L’EUIPO s’est pourvue contre cette décision en invoquant deux arguments:

 

1. L’EUIPO soutenait que les marques antérieures ne pouvaient couvrir les services de « vente au détail»au motif que les jurisprudences IP TRANSLATOR du 19 juin 2012 et PRAKTIKER BRAU du 7 juillet 2005 prévoient respectivement l’obligation pour le demandeur dont le dépôt vise l’intitulé général d’une classe de préciser si la revendication s’étend à l’ensemble des produits ou services contenus dans la liste alphabétique ainsi que son obligation de détailler les produits concernés par les services de vente au détail.

 

La CJUE rejette le premier argument au motif que les marques enregistrées avant le prononcé de l’arrêt IP TRANSLATOR et visant dans leur dépôt les intitulés généraux d’une classe, bénéficient d’une protection pour tous les produits ou services relevant de ladite classe. Dès lors les marques antérieures de la société CACTUS couvrent nécessairement ces services de vente au détail.

 

2. L’EUIPO contestait en outre qu’un usage sérieux puisse être rapporté sur la base de l’utilisation du seul élément figuratif d’une marque complexe.

 

Ce deuxième argument est également écarté au motif que (i) le cactus stylisé et l’élément verbal Cactus traduisaient le même contenu sémantique et (ii) dès lors que cet élément verbal ne pouvait pas être considéré comme possédant un caractère distinctif différent de celui du cactus stylisé (iii) et que son absence dans la version abrégée de la marque figurative cactus n’était pas suffisamment importante pour altérer le caractère distinctif de cette marque prise dans son ensemble.

 

L'AVIS DES EXPERTS LAVOIX

 

En refusant l’application rétroactive de la jurisprudence IP TRANSLATOR, la Cour fait preuve de bon sens en permettant aux oppositions formées avant le 24 septembre 2016 d’être examinées au regard de tous les produits couverts par la classe.

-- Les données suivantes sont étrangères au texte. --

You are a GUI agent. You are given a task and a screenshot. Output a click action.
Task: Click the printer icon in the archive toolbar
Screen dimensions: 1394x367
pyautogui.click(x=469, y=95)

Les décisions IP TRANSLATOR et PRAKTIKER BRAU ne peuvent en effet s’appliquer qu’aux marques enregistrées postérieurement à leur prononcé.

 

Sur l’appréciation des conditions de l’usage, on notera que la souplesse d’appréciation dont fait preuve la Cour sur ce point a le mérite de tenir compte de la nécessité d’adapter un signe à l’évolution des besoins promotionnels et commerciaux de son titulaire. Cette décision peut toutefois surprendre dans la mesure où comme le soutenait l’EUIPO, il n’est pas certain que le terme « cactus » revêt la même signification dans tous les pays de l’Union. Toutefois, la Cour s’est ici bornée, conformément à ses compétences, à valider le raisonnement du Tribunal, et la portée de cet arrêt doit être réservée à des marques dont l’élément figuratif coïncide exactement avec l’élément verbal.